Le président Tshisekedi a réaffirmé son refus de négocier avec le M23. «À propos du M23, j’aimerais vous dire que c’est un groupe de criminels qui s’est embarqué dans une aventure elle-même criminelle, conduite par monsieur Paul Kagame président de la République du Rwanda, et c’est parce qu’ils sont des criminels que nous n’allons jamais négocier ou entrer en un quelconque dialogue avec eux. Je l’ai dit suffisamment, répété à plusieurs reprises, et je vous le confirme à nouveau», a-t-il déclaré en substance.
Bujakera, Salomon Idi … pas d’entraves à la justice
Le chef de l’Etat s’est également prononcé sur le dossier Stanys Bujakera, le journaliste congolais correspondant de Jeune Afrique placé sous mandat d’arrêt provisoire par le tribunal de paix de Kinshasa Gombe. «Je ne me mêle pas de ce qui se passe avec la justice. Comme le dit la constitution, je suis le magistrat suprême. Sans juger, je peux m’enquérir de certaines situations sans m’immiscer dans les affaires de la justice. Surtout lorsque cela suscite des polémiques. Je dirai que dans les deux cas que vous citez, ce sont des enquêtes qui sont en cours. Ce serait hyper maladroit de ma part de faire un commentaire là-dessus. Tout ce que je fais, et ce à quoi je veille, c’est que les droits de ces individus soient garantis et respectés. Maintenant, si on n’arrive à me démontrer que leurs droits n’ont pas été respectés, je suis prêt à aborder le sujet. Une interpellation par une institution comme la justice, ça se constate. Pourquoi voudriez-vous que le même principe, par exemple pour la presse, j’ai lu quelque part qu’un journaliste français avait été interpellé pour avoir divulgué des informations stratégiques … interpellé et gardé à vue … un peu plus loin il y a Julian Assange qui a été traqué comme une bête immonde parce qu’il avait divulgué des câbles diplomatiques stratégiques. Quoi de plus normal que la justice s’intéresse à ça ?
Pour le journaliste Bujakera, qui est un jeune que je connais bien …. Pour la petite histoire, il a couvert notre campagne électorale … il était de tous les combats avec nous. Donc j’ai de la sympathie pour ce jeune homme et je regrette ce qui lui arrive. Mais je ne peux pas faire entrave à la justice et ne peux pas empêcher celle-ci de faire toute la lumière. D’autant plus qu’on parle de mort d’homme.

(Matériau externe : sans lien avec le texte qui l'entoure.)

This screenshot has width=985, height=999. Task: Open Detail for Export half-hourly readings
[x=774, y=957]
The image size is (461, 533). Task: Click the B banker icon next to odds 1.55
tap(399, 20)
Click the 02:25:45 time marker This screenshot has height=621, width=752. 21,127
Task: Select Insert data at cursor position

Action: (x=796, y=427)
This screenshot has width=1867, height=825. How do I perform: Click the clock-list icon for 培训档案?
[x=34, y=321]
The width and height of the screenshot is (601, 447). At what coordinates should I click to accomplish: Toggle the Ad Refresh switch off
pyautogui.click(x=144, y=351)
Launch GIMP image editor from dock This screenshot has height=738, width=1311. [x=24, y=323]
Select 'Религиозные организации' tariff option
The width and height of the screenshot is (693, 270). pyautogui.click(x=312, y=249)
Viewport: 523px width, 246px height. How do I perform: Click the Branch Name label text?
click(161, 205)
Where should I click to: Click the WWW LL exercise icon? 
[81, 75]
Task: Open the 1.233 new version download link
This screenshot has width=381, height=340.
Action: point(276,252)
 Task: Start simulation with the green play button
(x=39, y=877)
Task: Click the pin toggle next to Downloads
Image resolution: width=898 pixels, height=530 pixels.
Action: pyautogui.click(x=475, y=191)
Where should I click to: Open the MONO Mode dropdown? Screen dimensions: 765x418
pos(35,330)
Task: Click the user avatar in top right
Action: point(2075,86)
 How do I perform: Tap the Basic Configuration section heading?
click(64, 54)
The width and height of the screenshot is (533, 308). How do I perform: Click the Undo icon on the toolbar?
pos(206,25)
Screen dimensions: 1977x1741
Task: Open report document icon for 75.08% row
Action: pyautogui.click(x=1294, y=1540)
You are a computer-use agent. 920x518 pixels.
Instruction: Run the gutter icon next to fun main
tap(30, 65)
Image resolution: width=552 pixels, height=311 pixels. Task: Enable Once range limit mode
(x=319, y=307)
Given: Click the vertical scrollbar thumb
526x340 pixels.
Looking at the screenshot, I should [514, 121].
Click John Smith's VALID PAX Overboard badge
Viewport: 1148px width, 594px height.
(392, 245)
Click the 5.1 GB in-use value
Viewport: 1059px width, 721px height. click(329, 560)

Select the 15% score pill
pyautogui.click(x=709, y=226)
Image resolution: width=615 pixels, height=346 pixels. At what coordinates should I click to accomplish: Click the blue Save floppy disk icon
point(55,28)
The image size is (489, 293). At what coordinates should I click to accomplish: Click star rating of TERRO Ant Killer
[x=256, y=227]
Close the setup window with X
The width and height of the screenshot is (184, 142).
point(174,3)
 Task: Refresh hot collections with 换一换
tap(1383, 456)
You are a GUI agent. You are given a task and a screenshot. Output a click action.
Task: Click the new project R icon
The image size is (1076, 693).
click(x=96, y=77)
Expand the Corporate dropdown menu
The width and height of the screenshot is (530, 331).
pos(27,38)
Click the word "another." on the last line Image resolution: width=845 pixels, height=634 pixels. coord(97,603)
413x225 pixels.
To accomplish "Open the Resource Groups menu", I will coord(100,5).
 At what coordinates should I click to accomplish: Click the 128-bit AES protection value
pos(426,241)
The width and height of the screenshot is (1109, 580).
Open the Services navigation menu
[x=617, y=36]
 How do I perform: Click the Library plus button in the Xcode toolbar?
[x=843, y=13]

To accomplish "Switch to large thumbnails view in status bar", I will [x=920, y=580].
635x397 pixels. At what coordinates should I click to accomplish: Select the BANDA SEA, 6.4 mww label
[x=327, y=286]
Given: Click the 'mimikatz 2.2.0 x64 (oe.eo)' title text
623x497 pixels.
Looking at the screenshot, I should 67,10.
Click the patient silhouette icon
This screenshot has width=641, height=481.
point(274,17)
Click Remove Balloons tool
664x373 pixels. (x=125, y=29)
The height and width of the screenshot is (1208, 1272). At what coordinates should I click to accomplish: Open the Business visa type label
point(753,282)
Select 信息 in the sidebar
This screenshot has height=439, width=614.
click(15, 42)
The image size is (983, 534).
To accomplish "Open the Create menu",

Rappelez-vous, Chérubin Okende, ancien ministre qui a été mon collaborateur pendant longtemps, très apprécié d’ailleurs par moi, est mort dans des circonstances suspectes qui ne sont pas encore élucidées malgré le fait que nous avons fait appel aux enquêteurs internationaux … Belges, Sudafricains, Français aussi et la MONUSCO. Malgré tout ça on prend le risque de désorienter l’enquête et l’opinion. Donc, je crois que ça peut intéresser la justice», a expliqué le président de la République, demandant qu’on laisse celle-ci faire son travail. «Je ne serai pas le fossoyeur de la liberté des citoyens car, étant moi-même issu d’un parti qui a subi les horreurs de la dictature», a encore rassuré le président de la République.
Félix Tshisekedi, qui a confirmé la tenue des élections le 20 décembre 2023 a également annoncé sa candidature. «Fort du bilan de mon action à la tête de la RDC, je me sens fort de briguer un nouveau mandat à l’élection présidentielle pour continuer le travail entamé», a-t-il révélé.